Required work => State how many lines of the material below contain the word "computer". Add nothing else.

Input =>
^^^^^^^^^^^^^^^^

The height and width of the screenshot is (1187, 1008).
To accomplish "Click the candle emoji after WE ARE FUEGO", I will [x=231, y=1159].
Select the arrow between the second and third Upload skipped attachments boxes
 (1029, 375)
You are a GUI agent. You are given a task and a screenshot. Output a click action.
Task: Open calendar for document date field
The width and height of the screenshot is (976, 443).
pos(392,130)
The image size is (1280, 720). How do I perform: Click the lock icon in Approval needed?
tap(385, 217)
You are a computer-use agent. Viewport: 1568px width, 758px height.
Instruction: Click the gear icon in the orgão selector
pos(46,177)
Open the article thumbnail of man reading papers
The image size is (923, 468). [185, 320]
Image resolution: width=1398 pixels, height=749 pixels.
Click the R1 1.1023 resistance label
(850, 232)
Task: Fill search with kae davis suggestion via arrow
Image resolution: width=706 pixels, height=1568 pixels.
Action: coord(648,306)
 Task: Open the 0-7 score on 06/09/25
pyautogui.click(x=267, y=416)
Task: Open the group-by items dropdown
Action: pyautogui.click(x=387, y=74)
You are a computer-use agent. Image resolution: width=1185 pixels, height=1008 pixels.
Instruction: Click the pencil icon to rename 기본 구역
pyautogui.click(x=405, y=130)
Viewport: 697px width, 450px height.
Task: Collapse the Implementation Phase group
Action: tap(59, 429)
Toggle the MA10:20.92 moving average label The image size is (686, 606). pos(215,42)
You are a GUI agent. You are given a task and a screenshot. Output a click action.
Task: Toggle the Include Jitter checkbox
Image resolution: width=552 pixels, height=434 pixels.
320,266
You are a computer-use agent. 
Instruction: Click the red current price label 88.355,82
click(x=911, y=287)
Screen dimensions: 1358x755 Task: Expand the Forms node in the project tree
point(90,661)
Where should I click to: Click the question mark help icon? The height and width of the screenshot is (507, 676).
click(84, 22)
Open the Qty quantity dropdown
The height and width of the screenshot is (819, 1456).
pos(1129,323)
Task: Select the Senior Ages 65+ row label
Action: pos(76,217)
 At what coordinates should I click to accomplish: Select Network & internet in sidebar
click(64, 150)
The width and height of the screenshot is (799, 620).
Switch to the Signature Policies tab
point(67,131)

^^^^^^^^^^^^^^^^

Solution below => 3